Begin Material for this exercise

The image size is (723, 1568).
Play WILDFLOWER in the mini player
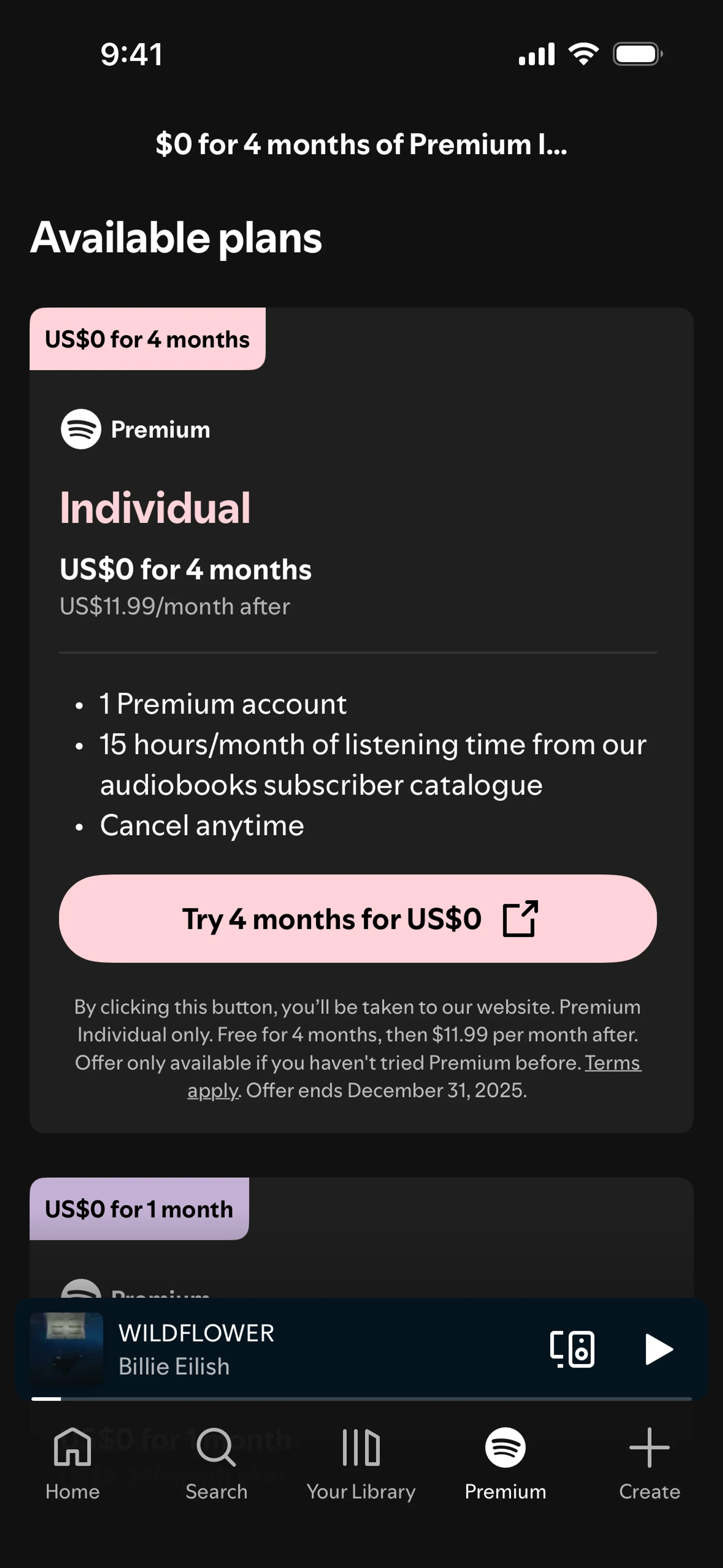[659, 1349]
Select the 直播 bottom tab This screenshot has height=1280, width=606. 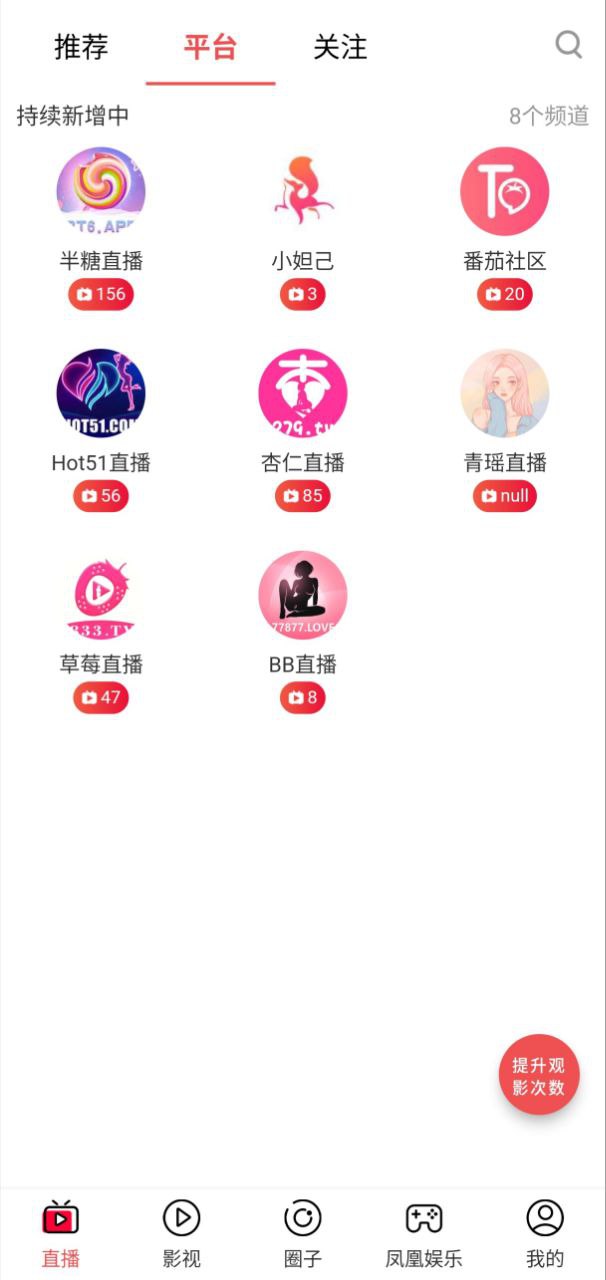61,1234
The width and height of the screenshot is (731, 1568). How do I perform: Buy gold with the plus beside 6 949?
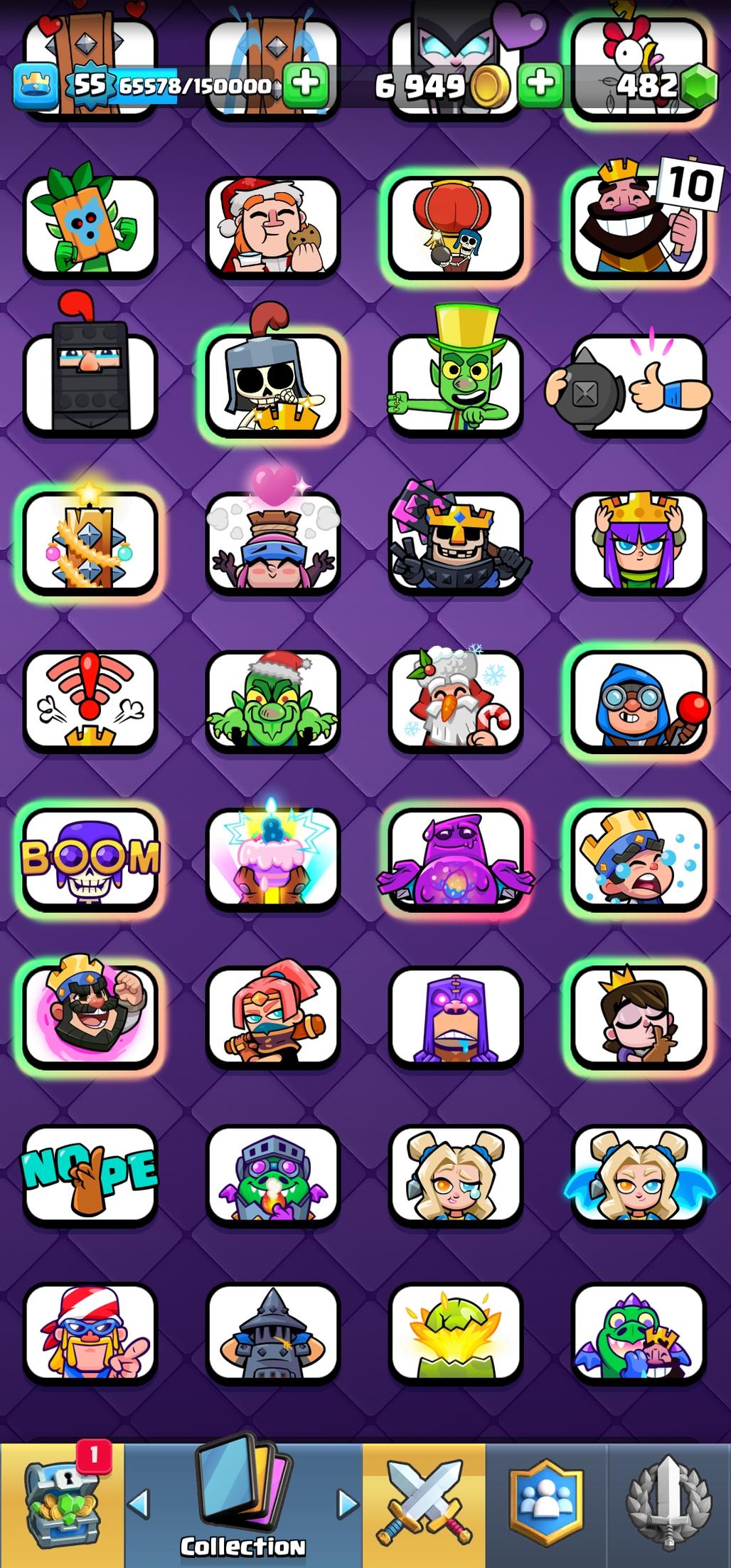coord(540,84)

End Material for this exercise

- Task prompt
Arrange the lines as a Markdown table with the columns Row and Line, starting at the line with "The width and" and going to the end of the lines. Leave out blank lines and the pictures.

- Reply
| Row | Line |
|---|---|
| 1 | The width and height of the screenshot is (731, 1568). How do I perform: Buy gold with the plus beside 6 949? |
| 2 | coord(540,84) |